| EXERCISE AIM |
Reproduce word for word the entries below, starting with the line that contains "At what coordinates" and going on through the line that contains "tap(121, 5)". Leave the pictures out of your answer.

(Element and text position data)
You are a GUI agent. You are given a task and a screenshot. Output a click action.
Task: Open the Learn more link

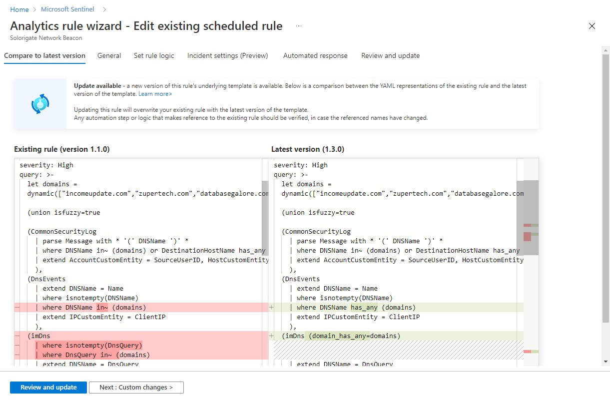coord(155,94)
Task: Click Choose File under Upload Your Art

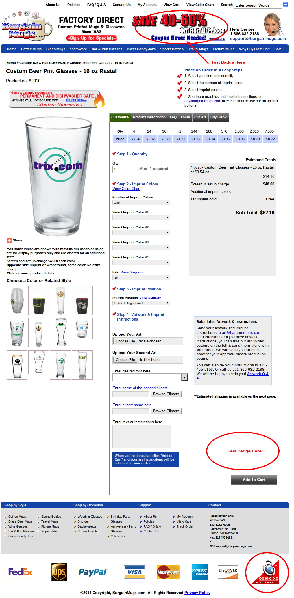Action: point(125,341)
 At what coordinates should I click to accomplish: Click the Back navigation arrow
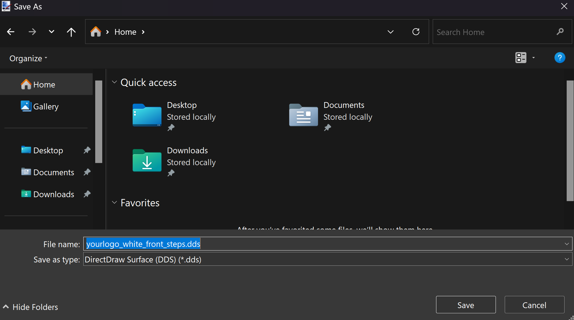point(11,32)
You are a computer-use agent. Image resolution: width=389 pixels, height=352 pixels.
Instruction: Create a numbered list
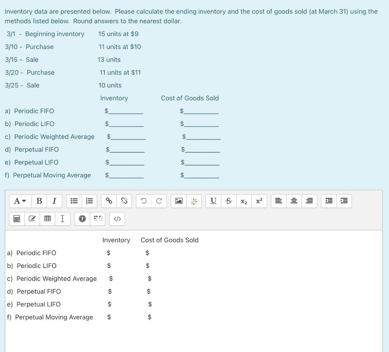[x=89, y=201]
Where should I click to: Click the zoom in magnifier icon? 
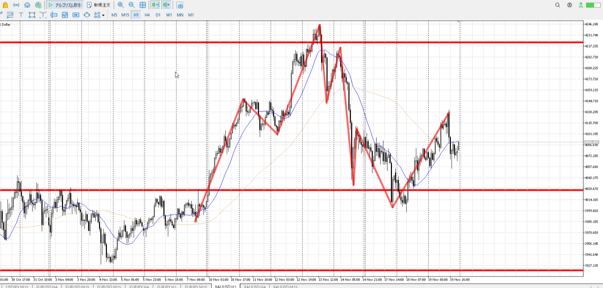tap(121, 5)
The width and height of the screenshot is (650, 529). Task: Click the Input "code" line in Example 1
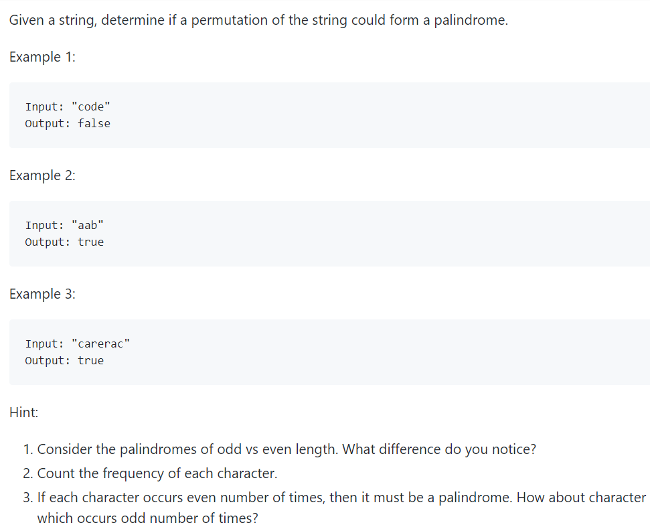(68, 106)
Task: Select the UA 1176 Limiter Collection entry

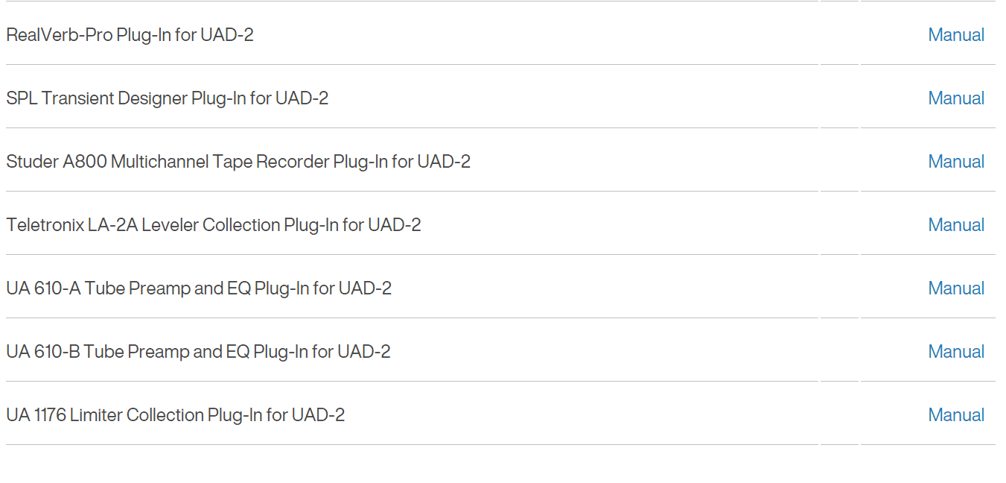Action: (175, 414)
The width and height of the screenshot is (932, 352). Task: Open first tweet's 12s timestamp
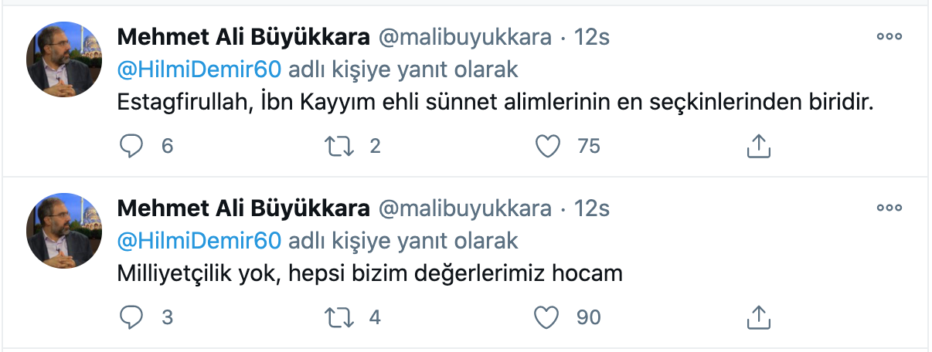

| ANSWER TO THE EXERCISE |
 At what coordinates should I click to accomplish: Click the Back navigation arrow
point(11,32)
You are a computer-use agent. Image resolution: width=389 pixels, height=352 pixels.
Instruction: Create a numbered list
[x=89, y=201]
Where should I click to: Click the zoom in magnifier icon? 
tap(121, 5)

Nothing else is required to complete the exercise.